I recently started trying the JGroupsConnector to spread my application across multiple hosts. It mostly works out of the box which is great, but I did run into one problem that others might also run into and I figure I should describe how I fixed it. This is on Axon 2, but I suspect the same situation could happen on Axon 3 with subscribing event processors. (Maybe not with tracking processors, though.)
The problem manifests itself when you have saga code like
private void startSomeWork(CreateMyAggregateCommand command) {
associateWith("aggregateId", command.getAggregateId());
commandGateway.dispatch(command);
}
@SagaEventHandler(associationProperty="aggregateId")

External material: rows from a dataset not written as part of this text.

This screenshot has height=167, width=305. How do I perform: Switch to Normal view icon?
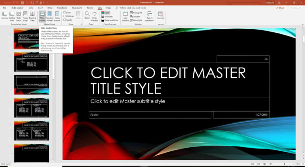click(x=4, y=16)
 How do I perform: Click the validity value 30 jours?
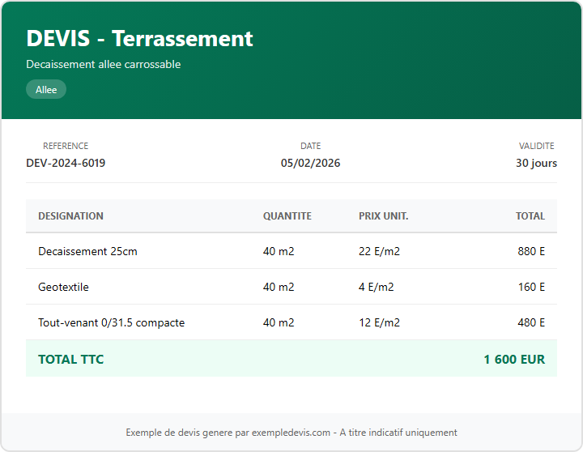tap(536, 163)
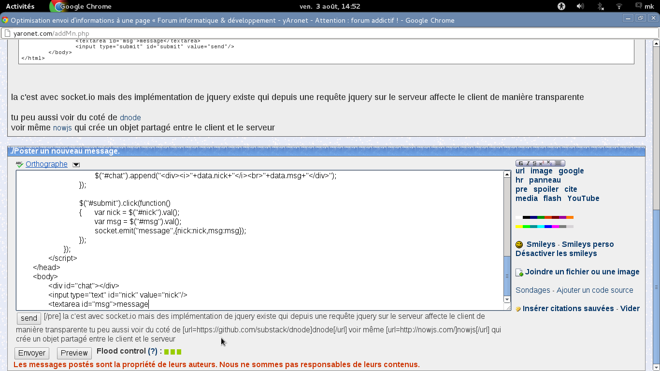The width and height of the screenshot is (660, 371).
Task: Insert superscript with the x² icon
Action: pos(542,163)
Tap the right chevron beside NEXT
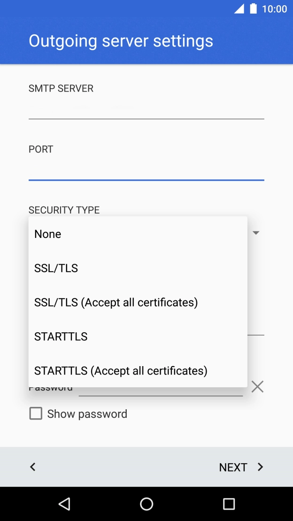 [261, 467]
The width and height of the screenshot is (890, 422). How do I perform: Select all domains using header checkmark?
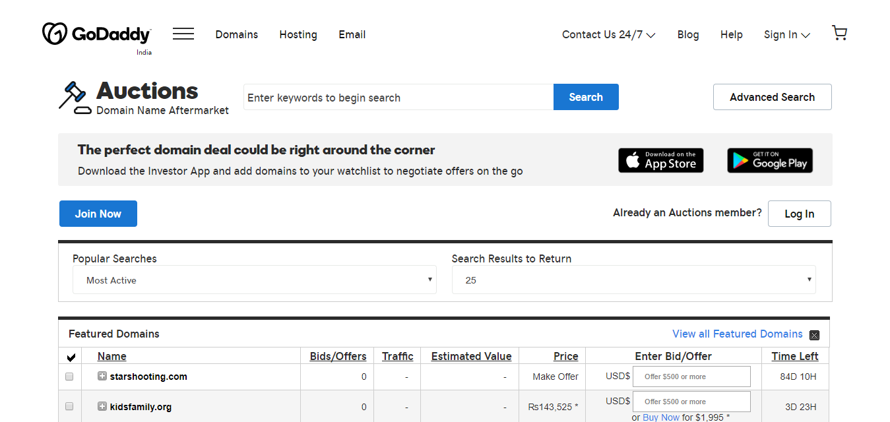pos(71,357)
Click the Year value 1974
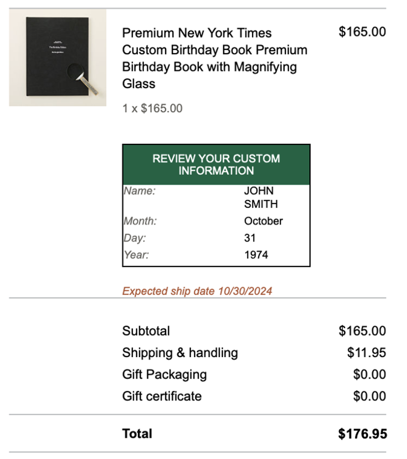Viewport: 407px width, 459px height. pyautogui.click(x=256, y=255)
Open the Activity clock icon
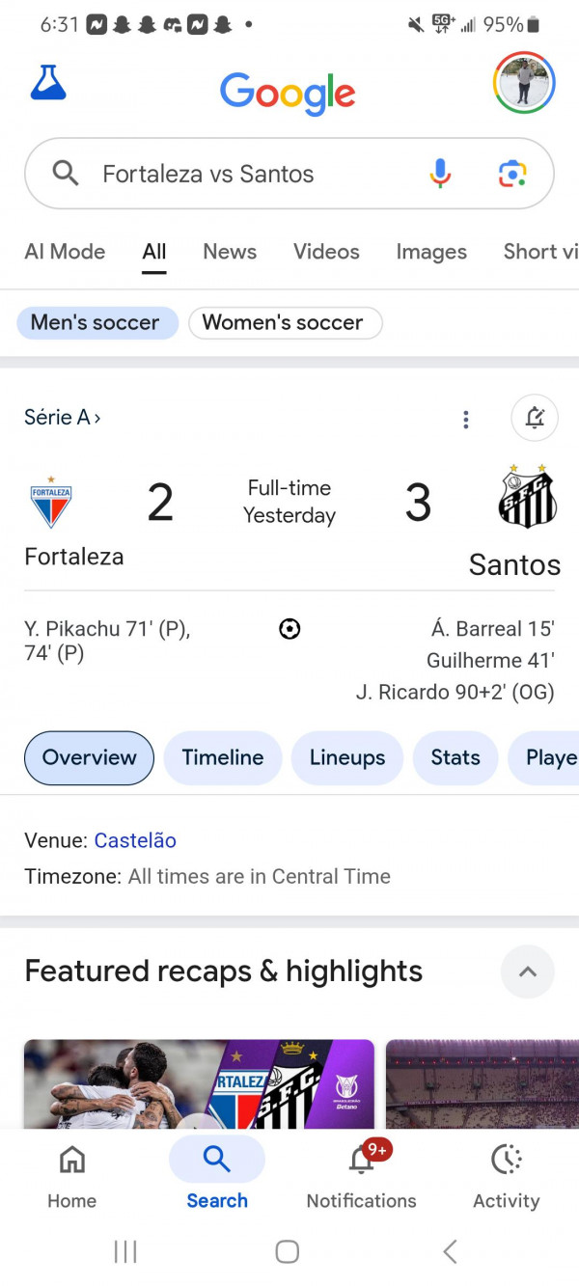The image size is (579, 1286). (x=507, y=1160)
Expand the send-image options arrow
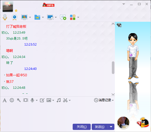 click(53, 100)
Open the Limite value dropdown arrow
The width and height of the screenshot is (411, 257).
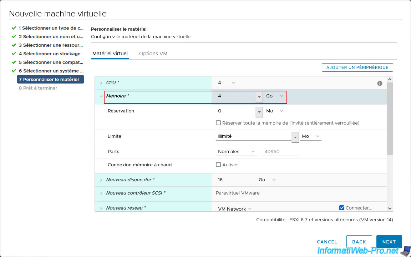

public void on(MyAggregateCreatedEvent event) {
// do the next thing in the saga's workflow
}
This works fine most of the time, but occasionally, when the timing is just right, the following happens:
1. Saga on host A dispatches the creation command
2. Creation command gets routed to host B
3. Aggregate on host B publishes the MyAggregateCreatedEvent
4. Saga is written to database on host A
The problem is that at the time the event is published on host B, the fact that the saga is associated with the aggregate ID hasn't hit the database yet. So the event bus on host B thinks nothing is interested in the event, and the saga event handler is never invoked.
Right now I'm fixing it like this:
private void startSomeWork(CreateMyAggregateCommand command) {
associateWith("aggregateId", command.getAggregateId());
CurrentUnitOfWork.get().registerListener(new UnitOfWorkListenerAdapter() {
@Override
public void afterCommit(UnitOfWork unitOfWork) {
commandGateway.dispatch(command);
}
});
}
By deferring command dispatch until after the saga (with its associations) has been committed to the database, host B always sees the association and invokes the saga event handler without issues.
It's not necessary to wrap *all* commands like this, of course, just ones that occur in a unit of work where a saga's associations change in a way that affects its ability to receive whatever events result from the command.
Is this a sane approach, or is it a sign I'm doing something wrong?